Saved entries
--- START ---

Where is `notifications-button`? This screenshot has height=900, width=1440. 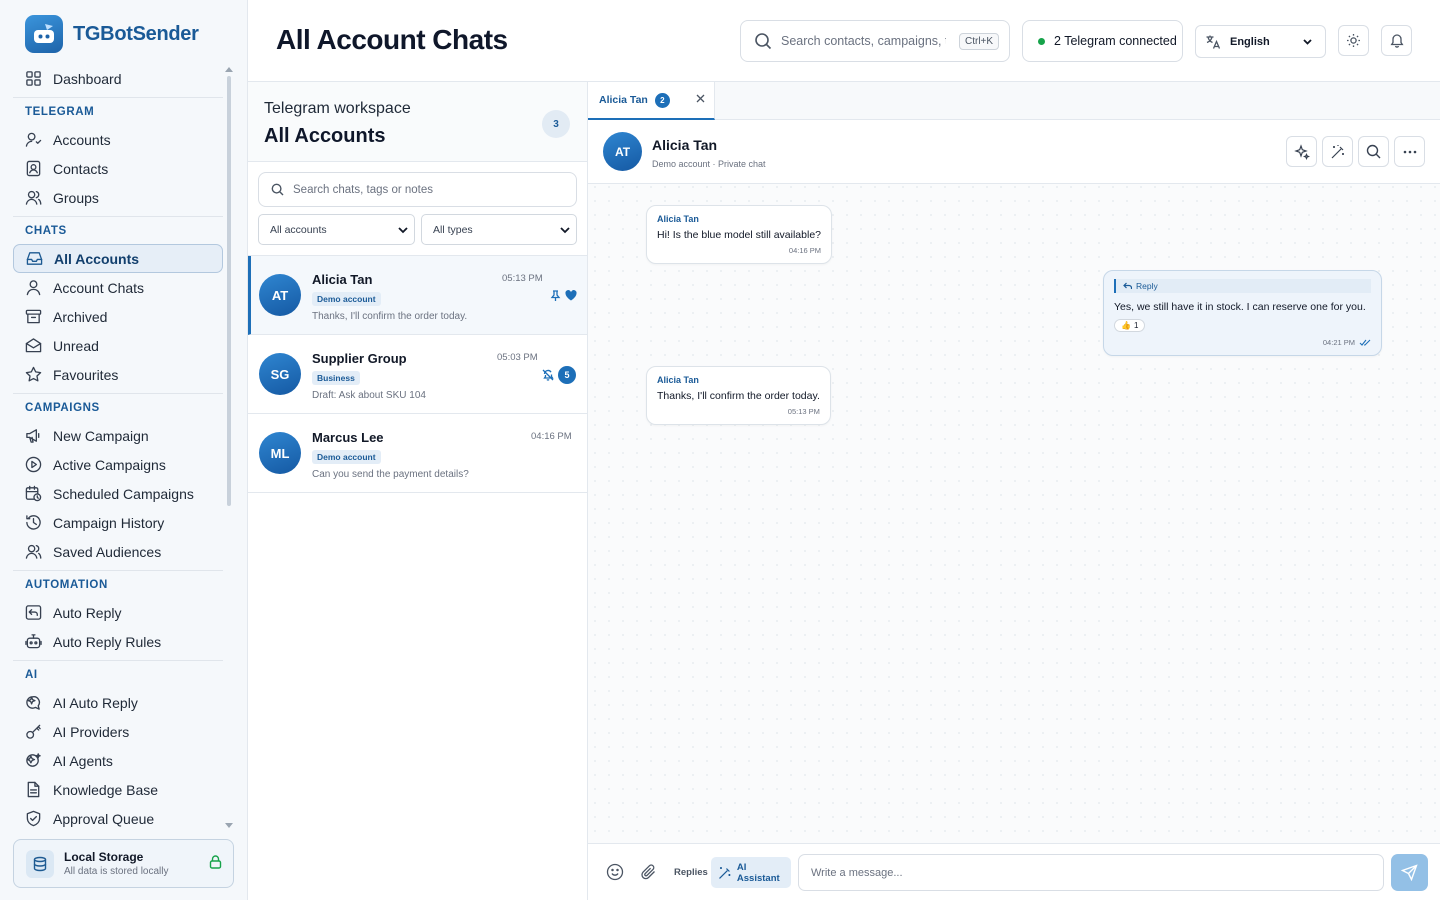 notifications-button is located at coordinates (1396, 40).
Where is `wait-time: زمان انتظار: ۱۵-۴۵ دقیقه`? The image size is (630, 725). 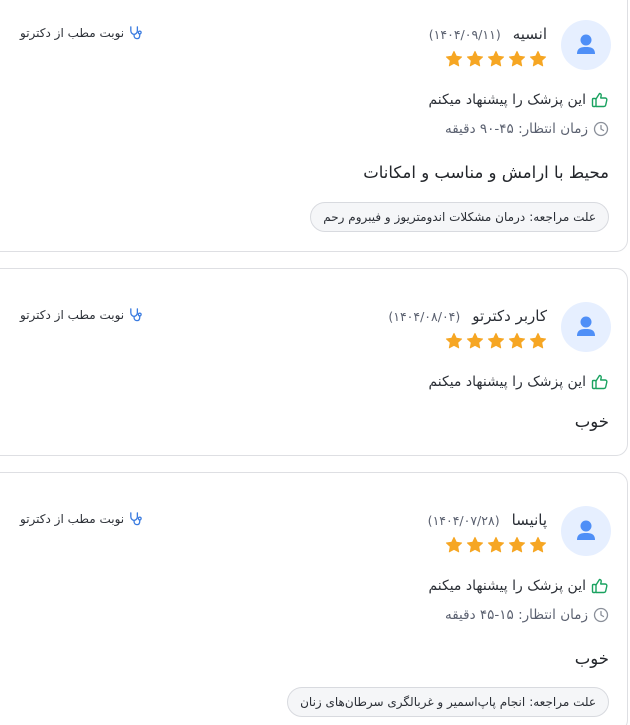
wait-time: زمان انتظار: ۱۵-۴۵ دقیقه is located at coordinates (527, 615).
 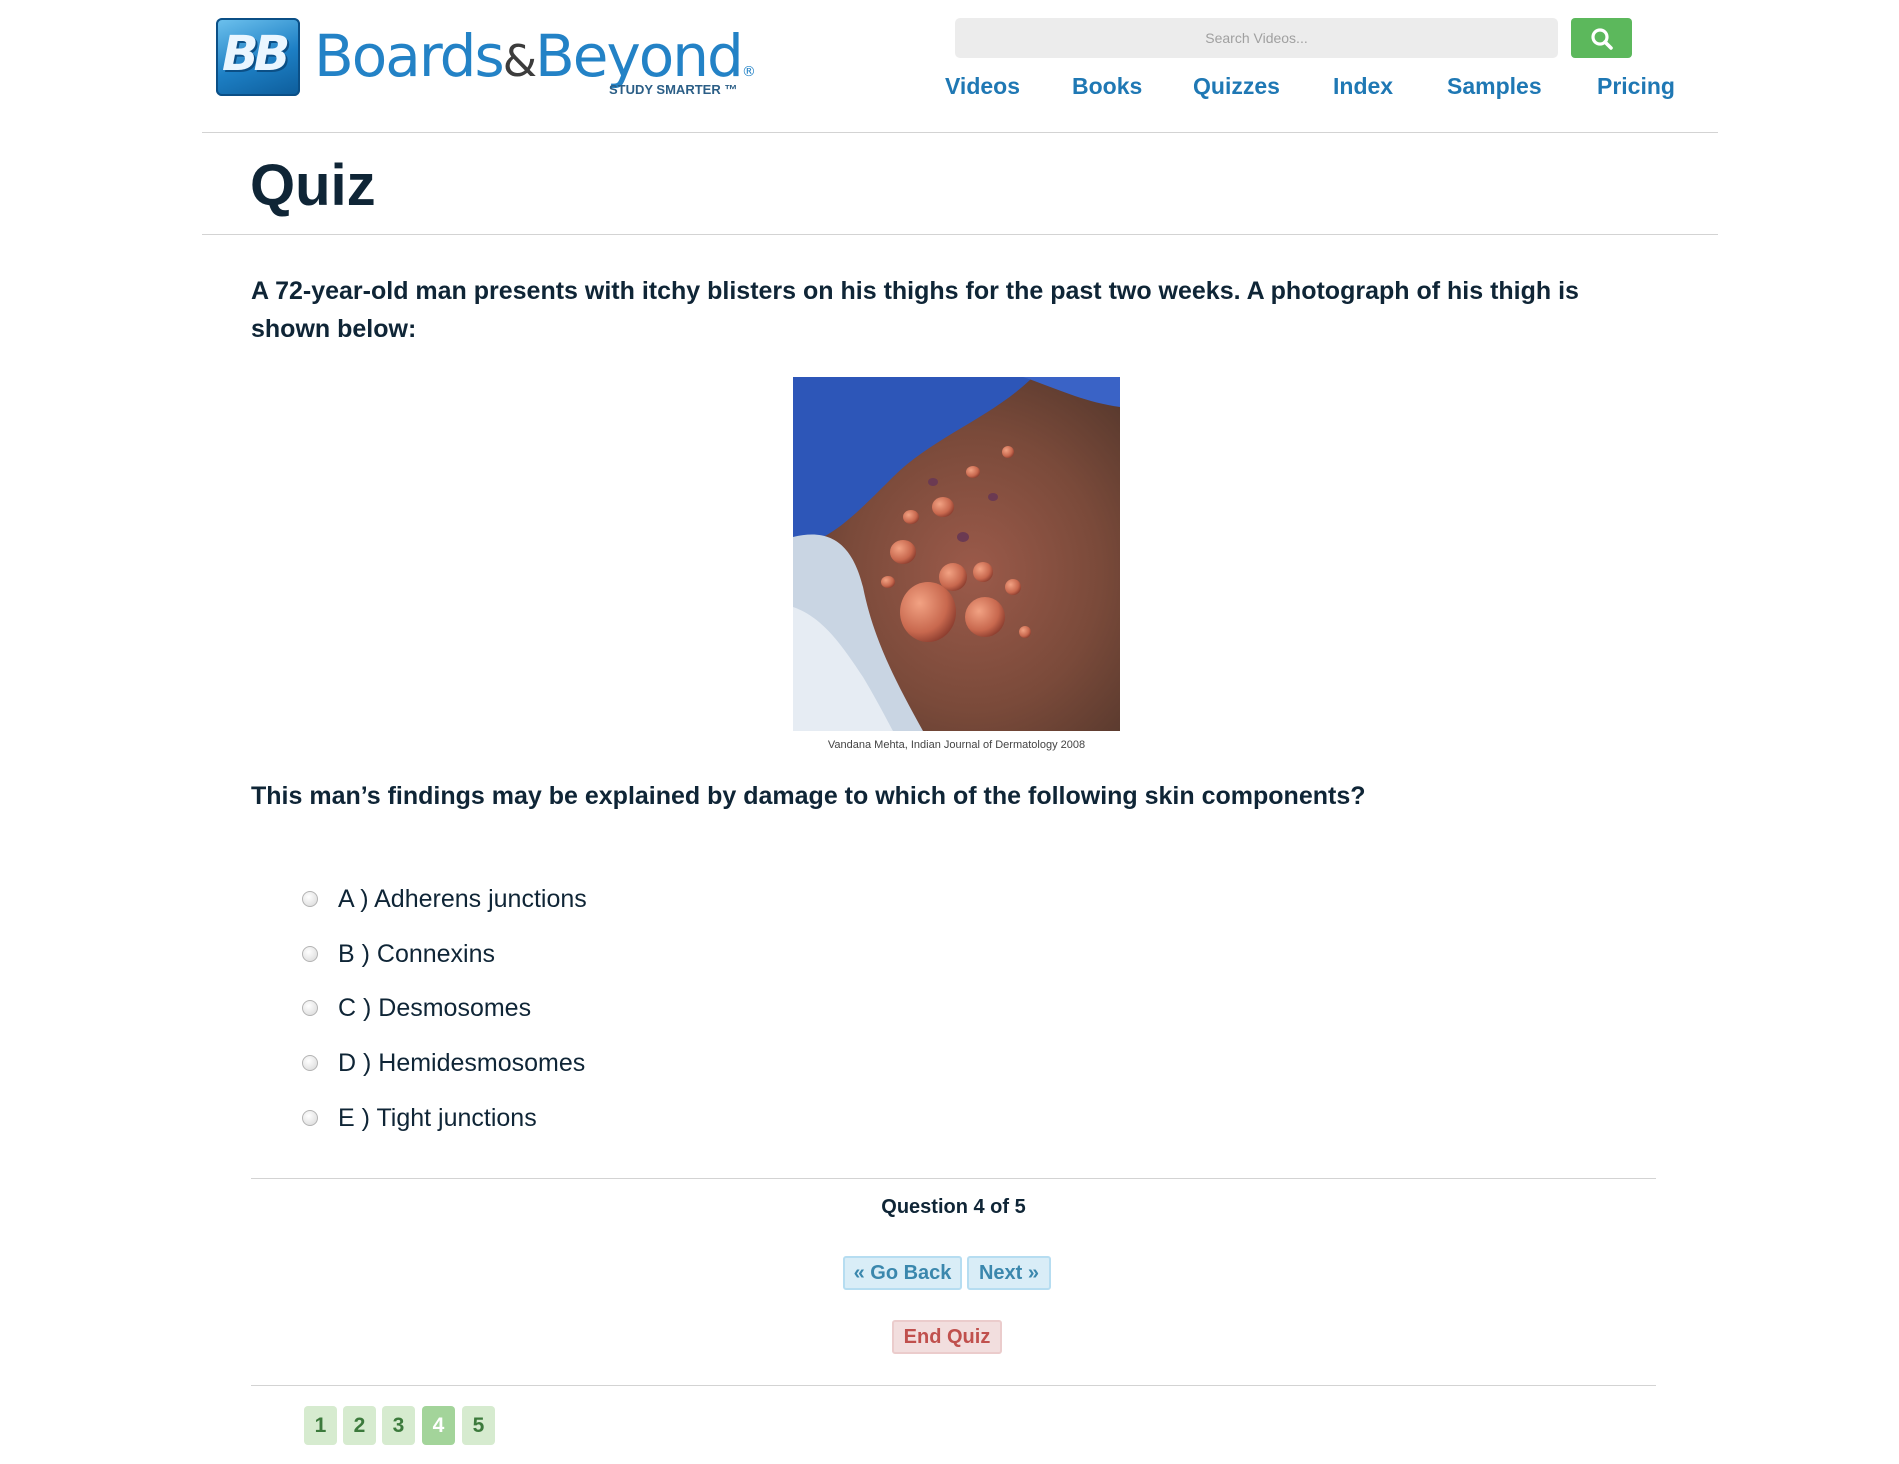 I want to click on answer-option-label: C ) Desmosomes, so click(x=435, y=1008).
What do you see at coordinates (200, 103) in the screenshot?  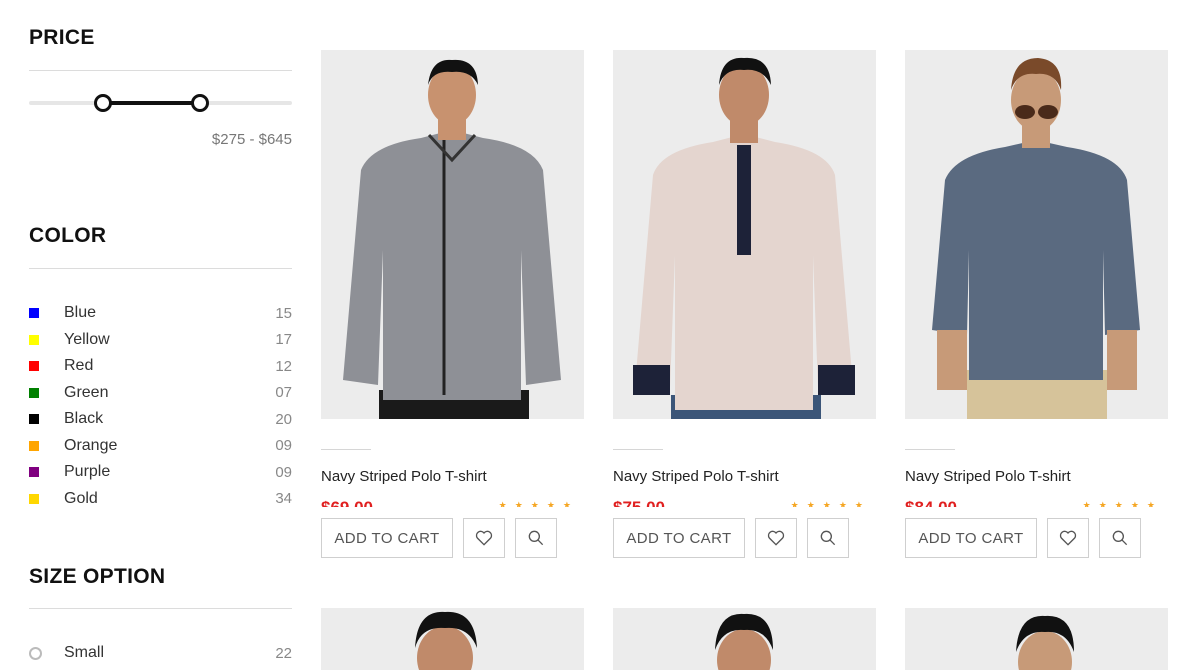 I see `price-max-handle` at bounding box center [200, 103].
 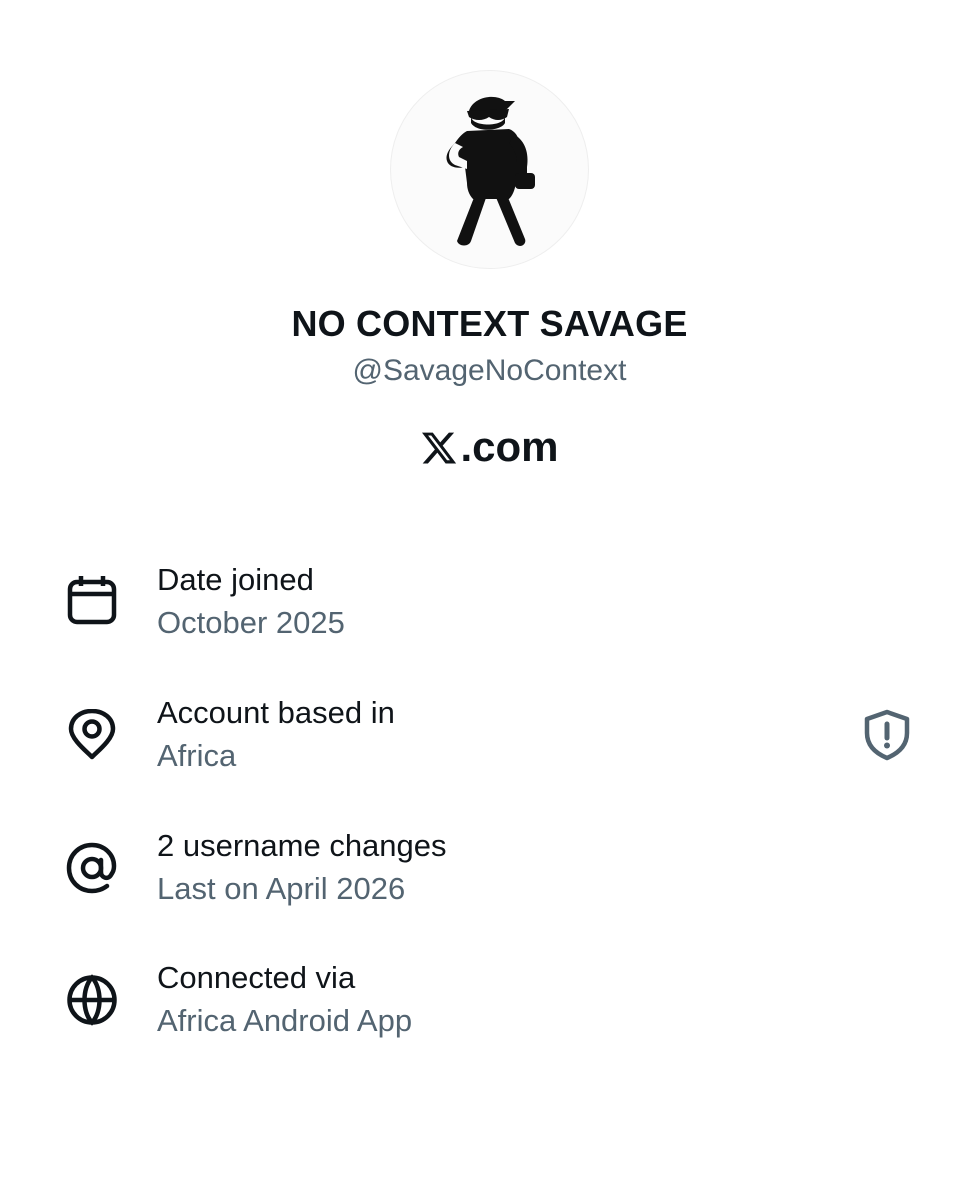 What do you see at coordinates (490, 610) in the screenshot?
I see `about-row-date-joined: Date joined October 2025` at bounding box center [490, 610].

--- END ---

### WORK TO COMPLETE
Please convert the items from the line with "is (630, 725)." through the line with "I want to click" into a JSON list of strings, one string per line, with blank lines omitted. Leave the pictures out.

### ANSWER SECTION
[
  "Where is `wait-time: زمان انتظار: ۱۵-۴۵ دقیقه`? The image size is (630, 725). ",
  "wait-time: زمان انتظار: ۱۵-۴۵ دقیقه is located at coordinates (527, 615).",
  "  I want to click on answer-option-label: C ) Desmosomes, so click(x=435, y=1008)."
]